* _Jouw opdracht_
Welke maatregel legt de Raad van Discipline op in de tuchtuitspraak hieronder?

* _Gegeven tekst_
---*---

ECLI:NL:TADRSHE:2015:182 Raad van Discipline 's-Hertogenbosch OB 306 - 2014

ECLI: ECLI:NL:TADRSHE:2015:182
Datum uitspraak: 31-08-2015
Datum publicatie: 02-09-2015
Zaaknummer(s): OB 306 - 2014
Onderwerp:
  • Zorg voor de cliënt, subonderwerp: Vereiste communicatie met de cliënt
  • Zorg voor de cliënt, subonderwerp: Kwaliteit van de dienstverlening
Beslissingen: Waarschuwing
Inhoudsindicatie: Niet gebleken dat verweerder klagers belangen ter zitting van het Hof d.d. 7 april 2014 niet naar behoren heeft behartigd. In zoverre is de klacht ongegrond. Wel tuchtrechtelijk verwijtbaar gehandeld door klager niet op de hoogte te stellen van de datum van de getuigenverhoren en door deze getuigenverhoren voortijdig te verlaten, zonder dat dit met klager was besproken. Gebrekkige communicatie. Klacht (deels) gegrond. Waarschuwing

Beslissing van 31 augustus 2015

in de zaak OB306-2014

naar aanleiding van de klacht van:

klager

tegen:

verweerder

1          Verloop van de procedure

1.1      Bij brief aan de raad van 10 november 2014 met kenmerk nr. 48|14|127K, door de raad ontvangen op 11 november 2014, heeft de deken van de Orde van Advocaten in het arrondissement Oost-Brabant de klacht ter kennis van de raad gebracht.

---*---

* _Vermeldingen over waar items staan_
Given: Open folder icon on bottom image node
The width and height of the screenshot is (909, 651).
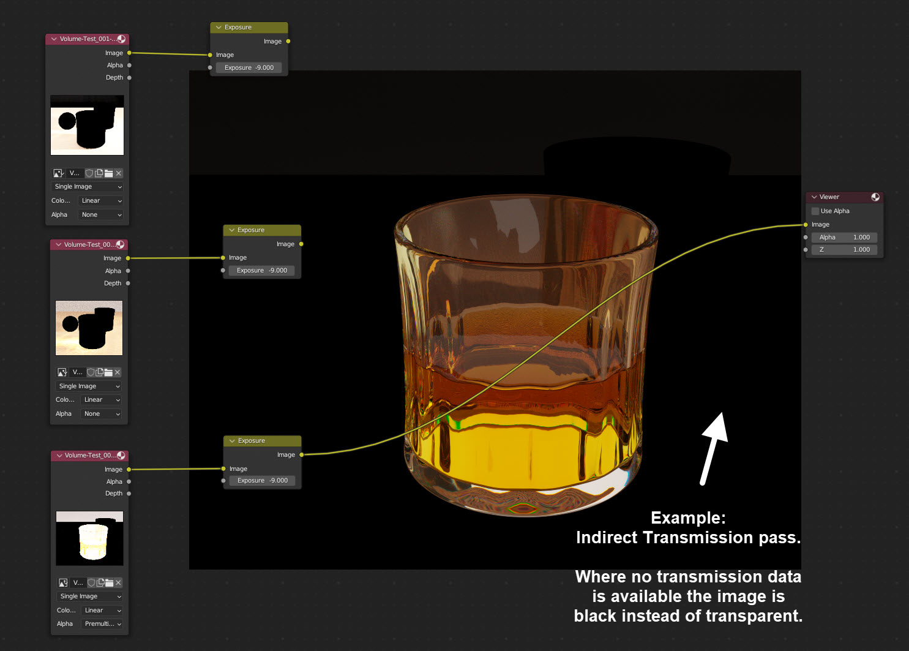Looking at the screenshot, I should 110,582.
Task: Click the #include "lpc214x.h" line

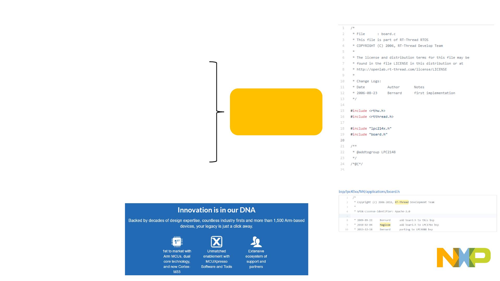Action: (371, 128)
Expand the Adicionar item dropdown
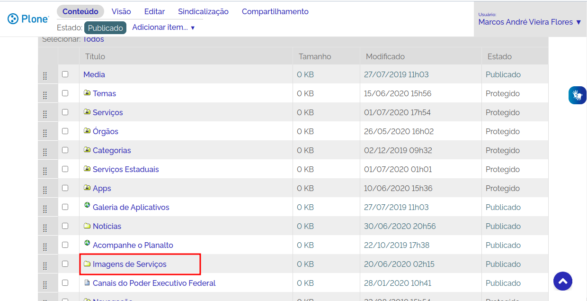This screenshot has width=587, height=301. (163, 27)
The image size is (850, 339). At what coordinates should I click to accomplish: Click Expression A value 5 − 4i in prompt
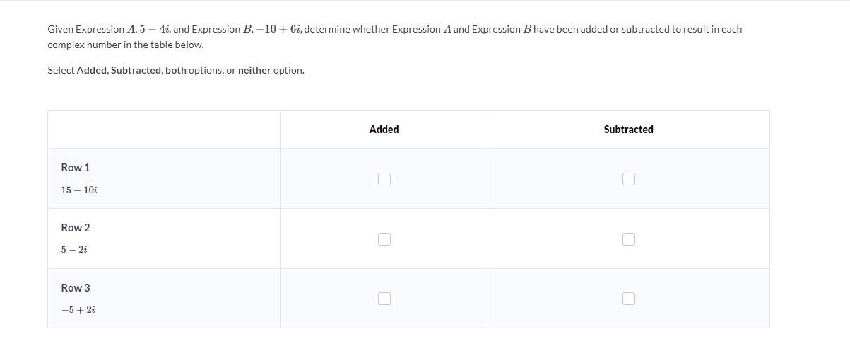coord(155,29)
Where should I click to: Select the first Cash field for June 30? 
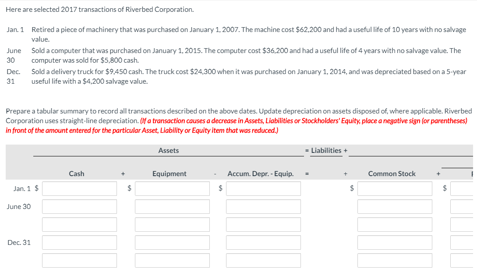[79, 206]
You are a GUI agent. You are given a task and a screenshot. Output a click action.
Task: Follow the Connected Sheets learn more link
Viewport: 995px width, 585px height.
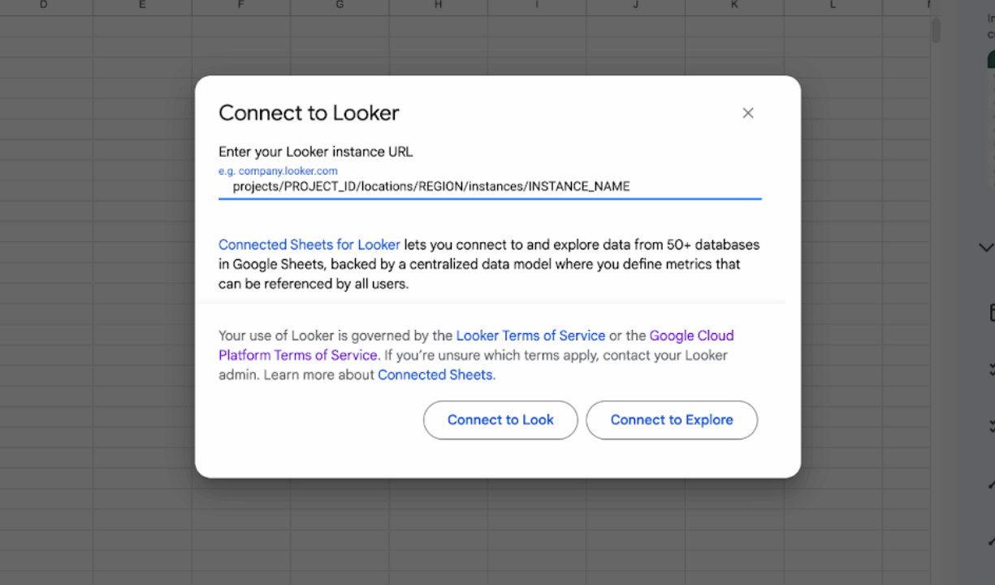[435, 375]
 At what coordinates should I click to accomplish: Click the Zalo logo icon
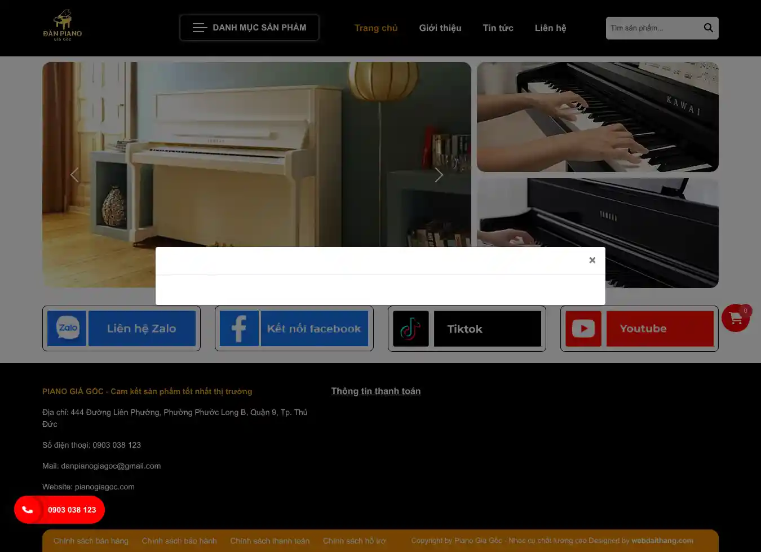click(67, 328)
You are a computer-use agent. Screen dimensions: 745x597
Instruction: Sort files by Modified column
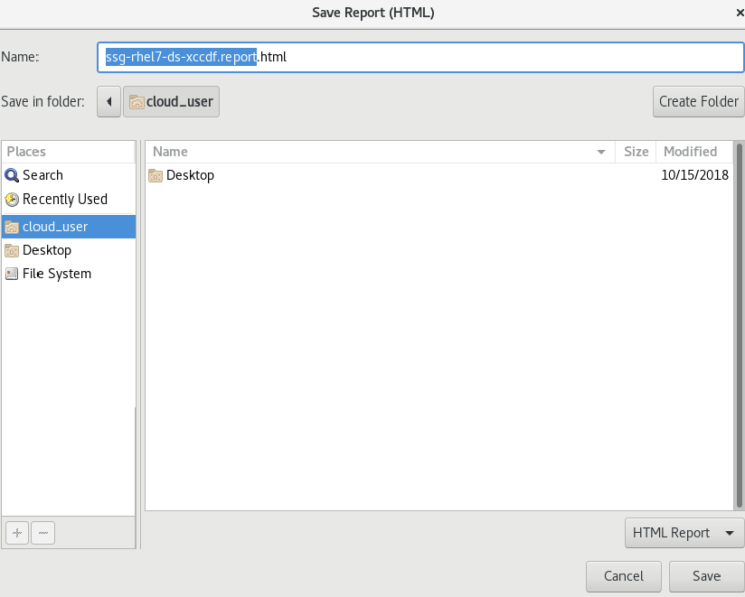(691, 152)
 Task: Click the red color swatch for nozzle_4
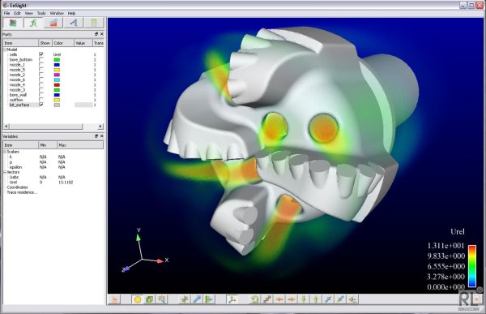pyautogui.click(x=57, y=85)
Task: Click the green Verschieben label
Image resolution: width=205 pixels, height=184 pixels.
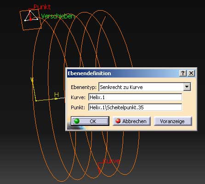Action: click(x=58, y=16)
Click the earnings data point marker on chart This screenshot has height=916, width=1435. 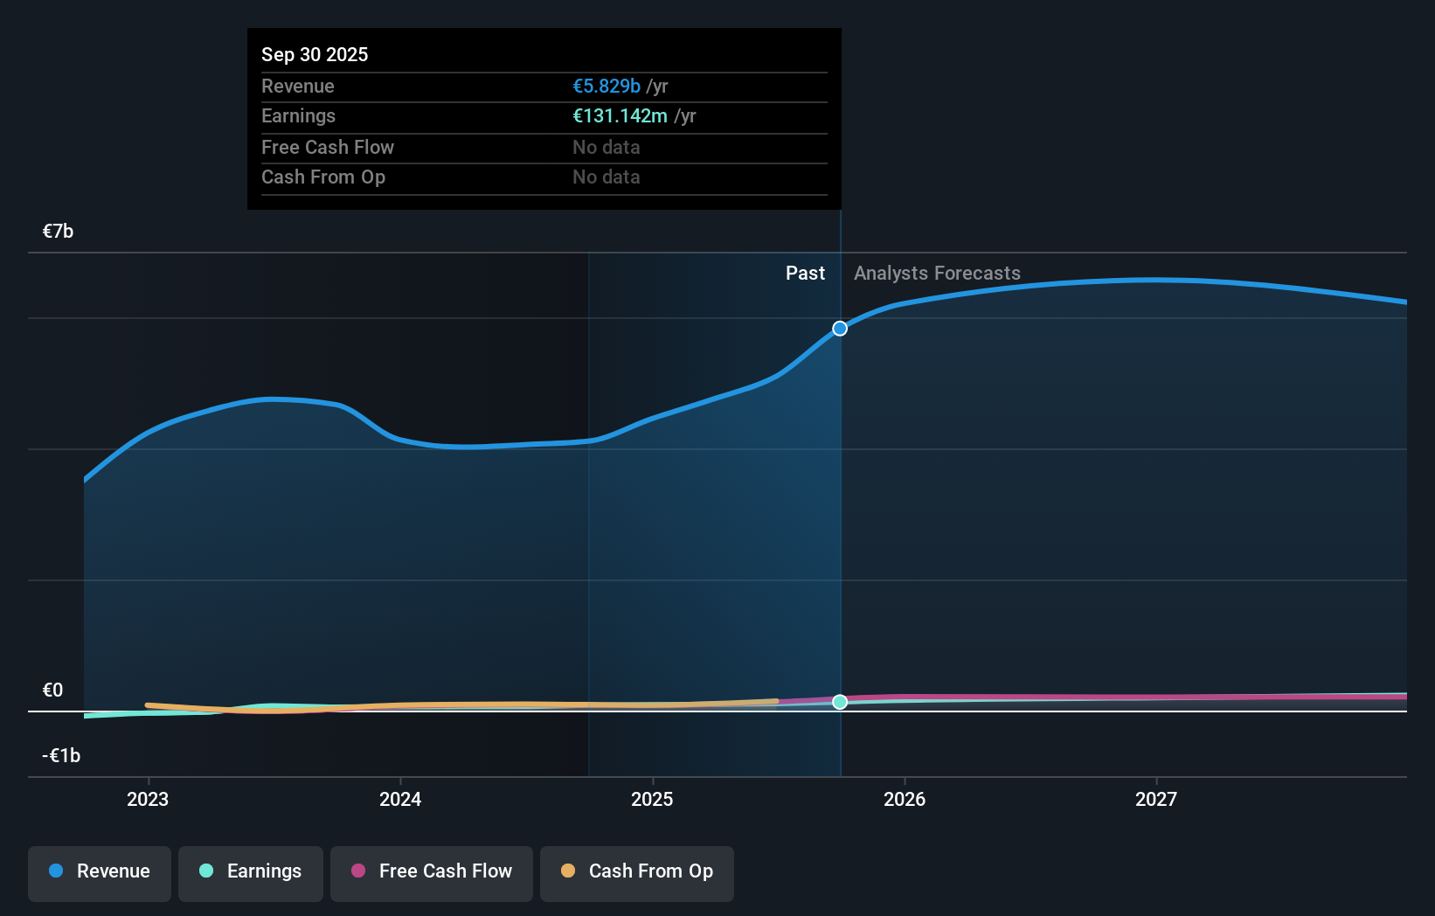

---*---

* _Uitkomst van opdracht_
Een waarschuwing.